March 30, 2009 (Revised, April 8, 2009)
Brief Considerations after Visiting Iceland (March 9-13, 2009)
By Yoshimitsu Onozuka, Professor of Doshisha University, Kyoto, Japan
Iceland is an extreme case of the current global financial crisis. It has the smallest independent currency, the first government that saved its main banks, the first country that changed the prime minister and ushered out the dominant party, the shortest fixing the exchange rate, only one day, and so on.
The following essay is based on my interviews conducted in Reykjavik and on my experience working around the city. I hope my considerations are of interest to others and contributes to the debate on Iceland’s prosperity in the future.
Iceland has a debt of “10 times GDP”!
If the US government, as some critics say, is “an anaconda that swallowed a hippopotamus”, we could say, Iceland’s is an anaconda that swallowed a house.
A “Lender of the Last Resort”?
A country of only 300,000 people with an independent currency. Is it still a “lender of the last resort”? – Main banks are “too big to rescue” as well as “too big to fail.” Iceland central bank (ICB) and the government should have intervened or prohibited their expansions in the global financial markets. It should have been applied to Luxembourg, Switzerland and even London.
A “Hedge Fund” state with the “Investment Bank” model.
Iceland has transformed into “a new global financial center”, at least in its dreams, coming from being “a poor developing country” relying upon its fish exports (the fish it caught and the international fish market). It was not until 20-30 years ago that the political and economic system of this country that depended on the international fish market begun to be modernized. Iceland privatized its banking sector a few years ago, and surfed on the wave of the global financial boom to become one of the richest OECD member countries. It was recognized as a marvelous success story.
The fundamental mistake
The Icelandic krona (ISK) was attacked in 2006. But the government ignored the impending crisis. Iceland showed its confidence and the banks expanded even more. Then it owed much more in short-term debt compared with foreign exchange reserves. It was growing rapidly with the current account deficit that was enabled just because of huge capital inflows. It was not sustainable, for instance, looking at the level of Iceland krona exchange rate.
Globalization and monetary policy
Any country could prosper with flexible exchange rates and inflation targeted monetary policy, couldn’t it? Globalization was supposed to be efficient resource allocator and produce more wealth. But Iceland’s economy got overheated, imports increased, asset prices went up, naturally, the inflation rate rose. ICB raised the short-term interest rate, but the speculative capital inflows accelerated. We may say that it should have raised it more early and more quickly. Who believes that it could do so in opposition to politicians’ claims before the election?
Two Stories:
One side, the formal story – The market psychological change was so drastic. ICB knew that the economy was overheated, and warned the risk of ISK exchange rate fluctuation. It paid attention to the rapid expansion of the banking sector’s liabilities. But, the activities were “legal”, regulators were strictly “divided” (so week, non-coordinated), they were private decisions (so government should not intervene), and, in short, it was the same as what happened on Wall Street.

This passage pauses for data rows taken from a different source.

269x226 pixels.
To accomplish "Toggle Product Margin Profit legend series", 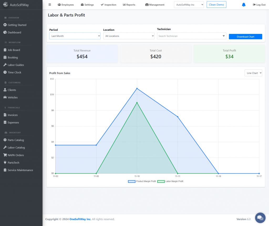I will click(142, 182).
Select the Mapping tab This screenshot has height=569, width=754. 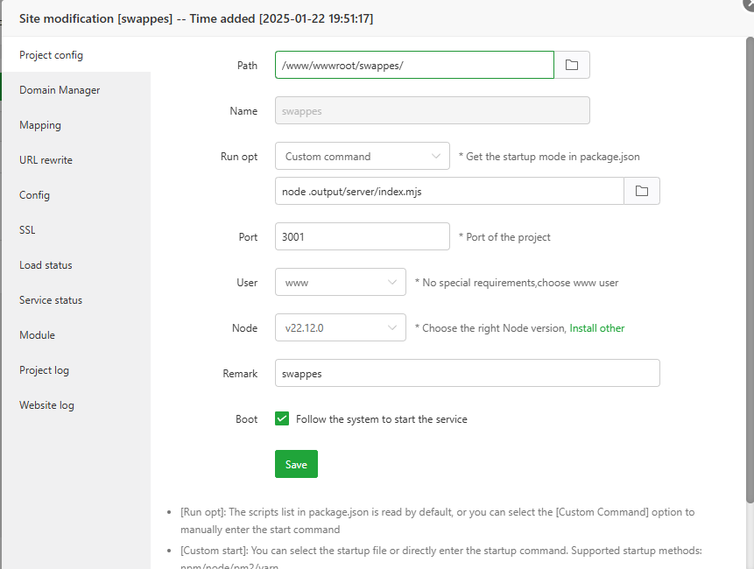pyautogui.click(x=40, y=125)
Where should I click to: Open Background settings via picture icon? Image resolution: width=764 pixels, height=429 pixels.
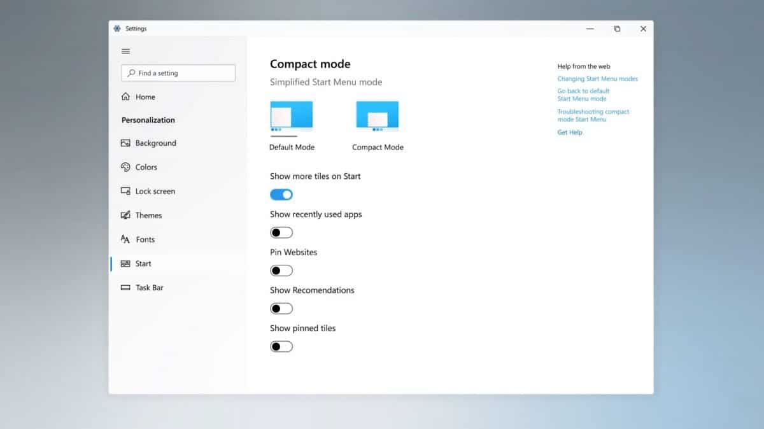(125, 143)
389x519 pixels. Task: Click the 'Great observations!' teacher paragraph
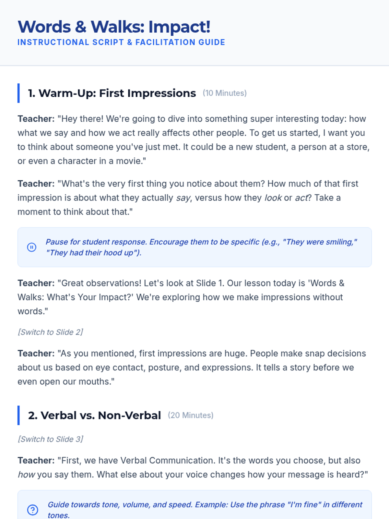[182, 297]
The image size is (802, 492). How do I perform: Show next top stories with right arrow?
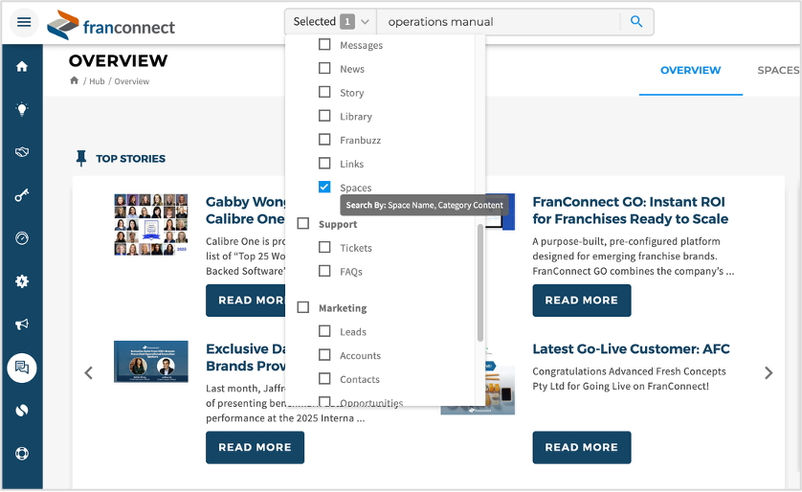[x=769, y=373]
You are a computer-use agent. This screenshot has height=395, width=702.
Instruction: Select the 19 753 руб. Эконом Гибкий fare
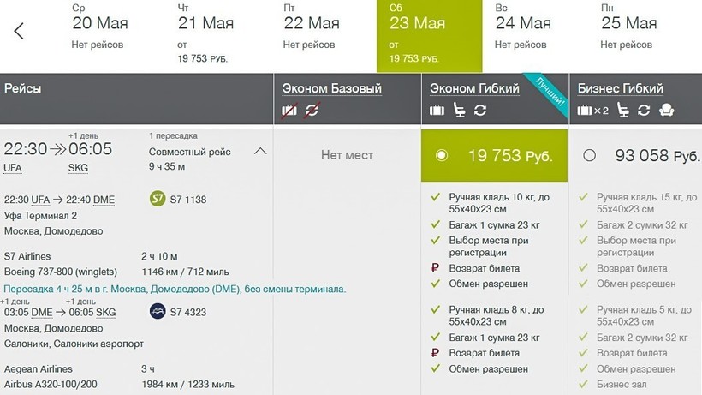[x=442, y=155]
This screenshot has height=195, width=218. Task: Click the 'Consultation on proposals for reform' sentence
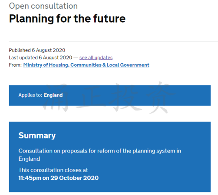[x=100, y=155]
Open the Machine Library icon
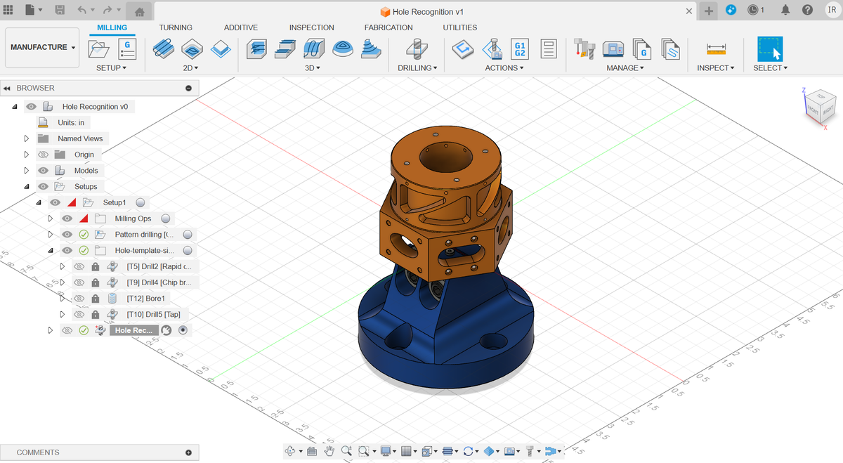843x463 pixels. pos(613,48)
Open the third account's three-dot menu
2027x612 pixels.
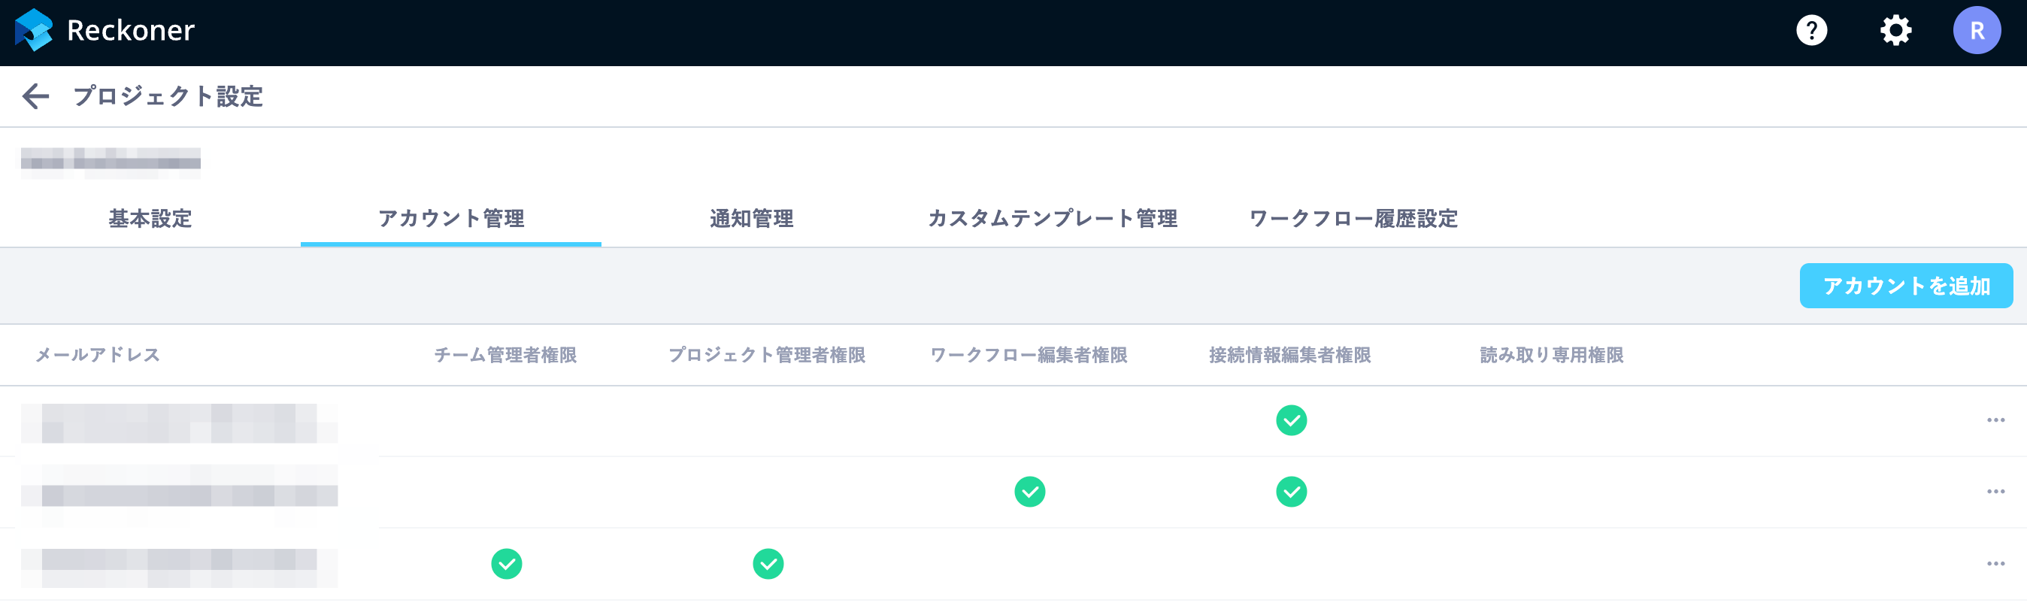1996,563
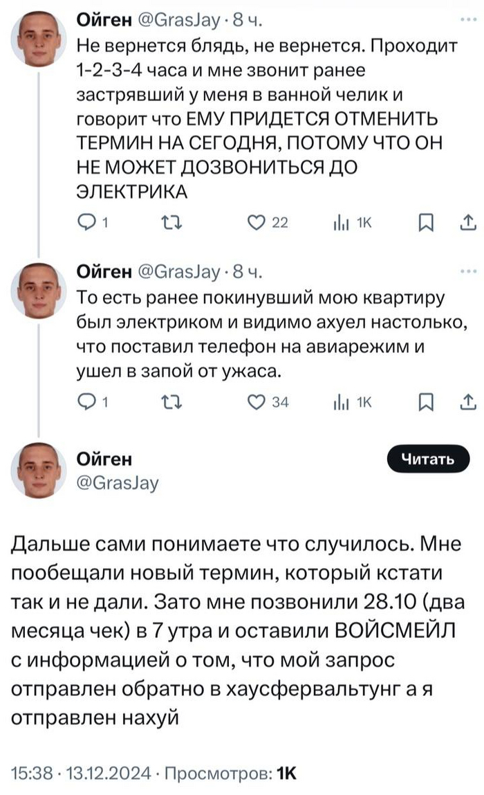Screen dimensions: 484x795
Task: Bookmark the first tweet in the thread
Action: (425, 221)
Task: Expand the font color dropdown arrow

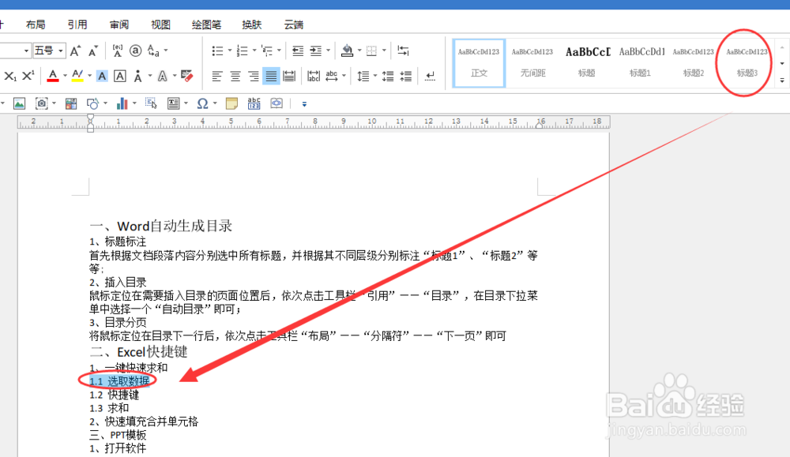Action: click(65, 76)
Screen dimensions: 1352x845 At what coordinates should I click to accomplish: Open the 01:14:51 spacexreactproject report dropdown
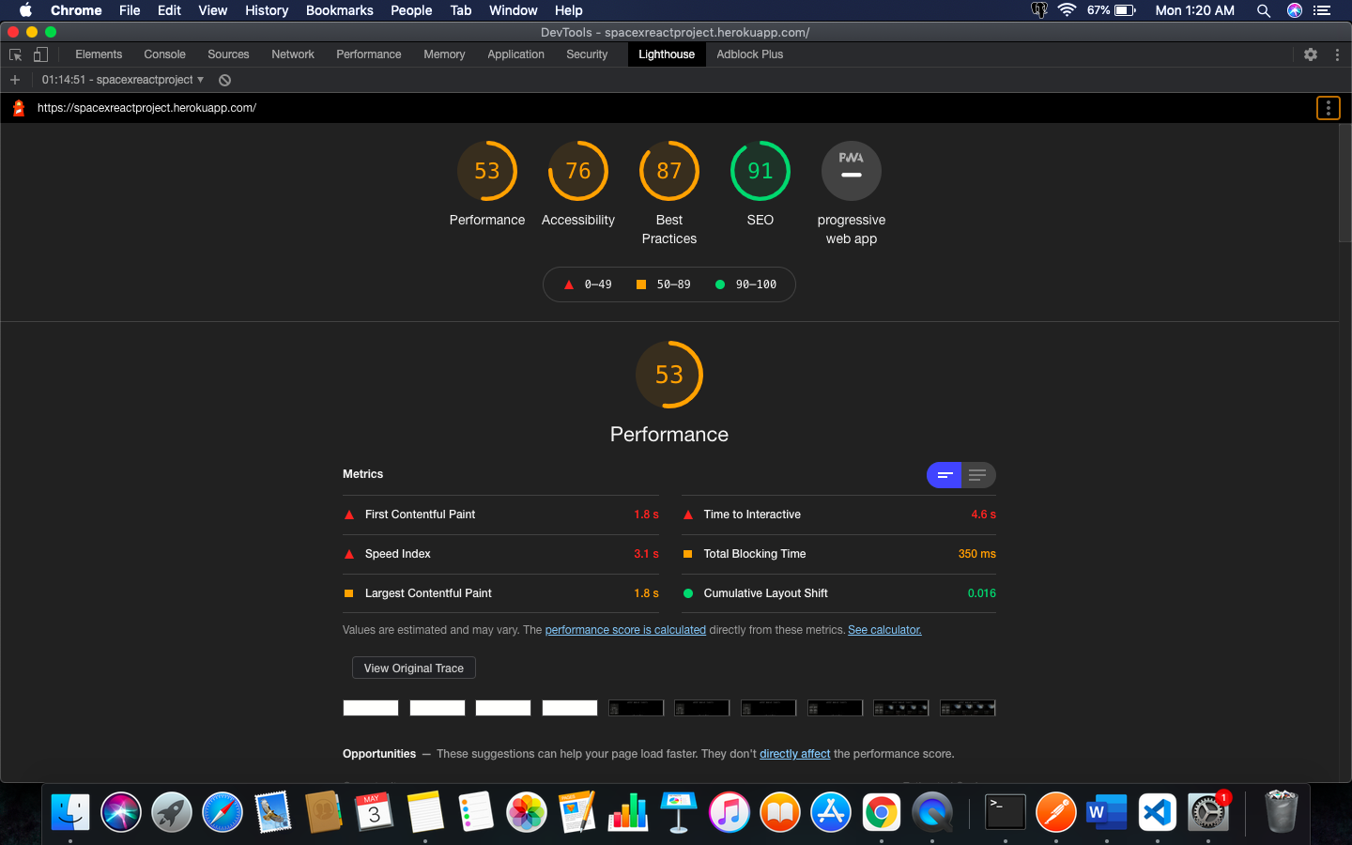(x=122, y=80)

The other side, the informal story – This is a small society. It was a group of, say, only 30 people that decided on everything important. Bankers, dominant politicians, top officials of the government and the central bank, regulators, and professors in the committees are all connected, so they were never assumed to know nothing about each other’s activities. The government privatized and sold the banks to capitalists who had close connections with dominant parties and politicians. The expansion of the banking sector was truly supported by Icelandic people, especially those who held the stocks, and who worked there with handsome salaries. The government blew the bubbles. All of them were deeply committed, during the boom as they gained so much. So who was responsible? Who should pay the price of the current crisis?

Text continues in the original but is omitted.